O governo americano, porém, nunca se dispôs a extraditá-lo para o Brasil, queixa-se um importante integrante do governo Lula.
“Você sabe quando os EUA vão extraditar o Allan dos Santos? Pau que dá em Chico também dá em Francisco”, afirma, sob reserva, um dos envolvidos na decisão.
A prisão do espião
Sergey Cherkasov foi preso pela Polícia Federal em abril do ano passado, no aeroporto de Guarulhos, em São Paulo.
Apontado como integrante do GRU, braço da inteligência militar russa, o espião viveu durante anos no Brasil. Ele havia assumido uma identidade brasileira: Victor Muller Ferreira.
Sob a máscara do personagem construído ao longo de quase uma década, chegou a viajar para os Estados Unidos, motivo pelo qual passou a ser investigado também em território americano.
A prisão de Cherkasov se deu depois que autoridades holandesas desarticularam um plano para infiltrá-lo na Corte Penal de Haia, na Holanda, onde correm processos contra o presidente russo, Vladimir Putin.
Flagrado ao chegar à Holanda em um voo que havia partido de Guarulhos, ele foi enviado de volta ao Brasil, e a PF, acionada pela inteligência holandesa, o prendeu no desembarque.
Dois pedidos de extradição
O governo de Joe Biden pediu a extradição do espião para os Estados Unidos em razão das suspeitas de que ele, com a identidade brasileira falsa, teria operado em solo americano no período em que fez um curso em uma das mais prestigiosas universidades de Washington.

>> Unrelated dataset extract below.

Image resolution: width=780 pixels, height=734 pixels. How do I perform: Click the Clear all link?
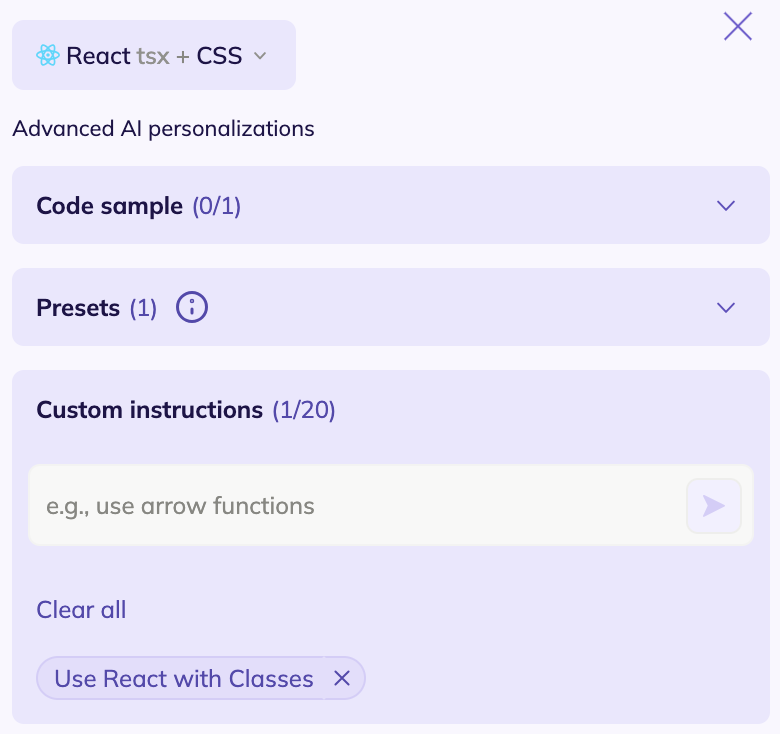81,610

A solicitação foi feita ao DRCI, o Departamento de Recuperação de Ativos e Cooperação Internacional, vinculado ao Ministério da Justiça. Cabe ao órgão avaliar se os pedidos de extradição cumprem os requisitos administrativos e legais, em uma primeira fase do processo. Preenchidos os requisitos, os casos são enviados ao Supremo Tribunal Federal, que os julga antes de o presidente da República dar a palavra final.
No caso do pedido americano, o processo parou já na primeira etapa. Foi barrado durante essa análise prévia no departamento subordinado ao ministro Flávio Dino. Com isso, nem chegou ao STF.
A Rússia já havia pedido a extradição de Cherkasov, alegando que ele é um criminoso comum condenado pela justiça local e que, por isso, precisa ser enviado de volta ao país para cumprir pena. Trata-se de uma tática usada frequentemente por Moscou para repatriar seus espiões quando eles são pilhados em atividade no exterior. As autoridades brasileiras já sabem, porém, que a alegação é falsa.
O pedido de extradição feito pelo governo russo já havia recebido o aval do Ministério da Justiça e está em tramitação no Supremo, nas mãos do ministro Edson Fachin.